O Produto Interno Bruto (PIB) de Santa Catarina avançou 4,2% no primeiro semestre de 2025, acima da média nacional de 2,5%, segundo estimativa do Instituto Brasileiro de Economia da Fundação Getulio Vargas (FGV Ibre). O desempenho foi puxado principalmente pela agropecuária, que teve alta de 15,2%, além de contribuições positivas da indústria e dos serviços.
O levantamento, divulgado nesta quinta-feira (25), analisou a evolução da economia dos três estados do Sul no período e apontou crescimento regional de 3,5%, também acima da média brasileira. Enquanto o Paraná teve o melhor resultado (5,3%), o Rio Grande do Sul apresentou expansão mais modesta, de 1%.

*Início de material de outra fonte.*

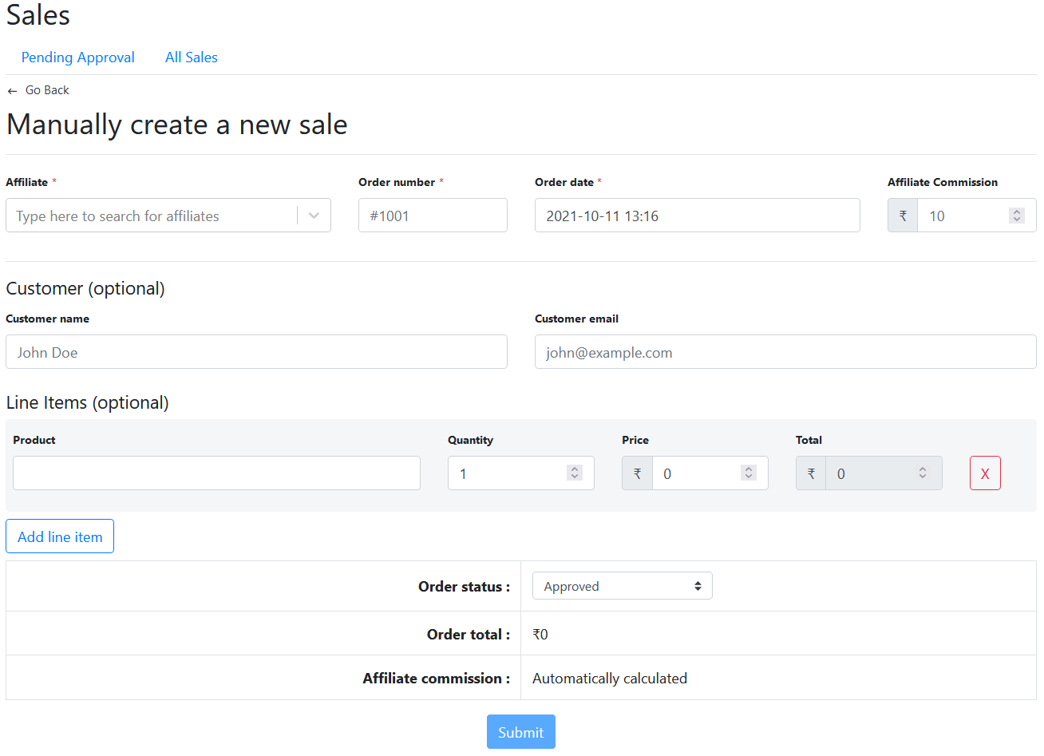Remove line item with red X button
1044x756 pixels.
point(984,473)
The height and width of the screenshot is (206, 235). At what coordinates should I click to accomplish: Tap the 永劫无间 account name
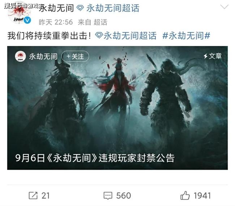click(x=56, y=8)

Agropecuária e indústria impulsionam economia catarinense
O setor agropecuário catarinense foi o grande destaque, com crescimento estimado de 15,5% entre abril e junho, fortemente associado às lavouras de milho, soja e fumo. Segundo a economista Juliana Trece, autora do estudo, a soja concentrou a maior parte da produção e impulsionou o bom desempenho no semestre.

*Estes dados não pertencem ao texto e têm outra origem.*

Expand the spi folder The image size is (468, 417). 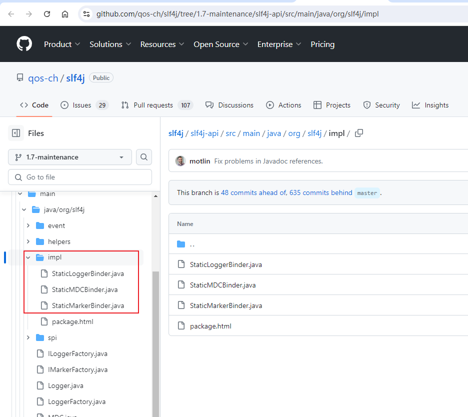click(29, 338)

A indústria cresceu 3,9% e manteve contribuição positiva, mesmo com ritmo menor no segundo trimestre. Entre os segmentos mais relevantes estão alimentos, têxteis, móveis, celulose, borracha e metalurgia. Já o setor de serviços avançou 3%, acima da média regional, com destaque para o comércio.
Crescimento acima da média desde 2017
De acordo com a FGV, Santa Catarina mantém trajetória de crescimento econômico acima da média brasileira desde 2017. O estado também ultrapassou a Bahia e consolidou-se como a sexta maior economia do país.
“A gente percebe diversos segmentos puxando o crescimento de forma estruturada, o que reduz a vulnerabilidade da economia catarinense”, afirmou a economista Juliana Trece.
Metodologia do estudo
O levantamento utilizou dados conjunturais do IBGE, como a Pesquisa Industrial Mensal (PIM), a Pesquisa Mensal do Comércio (PMC), a Pesquisa Mensal de Serviços (PMS) e o Levantamento Sistemático da Produção Agrícola, além de informações da EPE, ANP, DataSUS e Inep.
Os autores explicam que os números oficiais de PIB por estado mais recentes são de 2022, e por isso a projeção busca preencher essa lacuna com indicadores atualizados.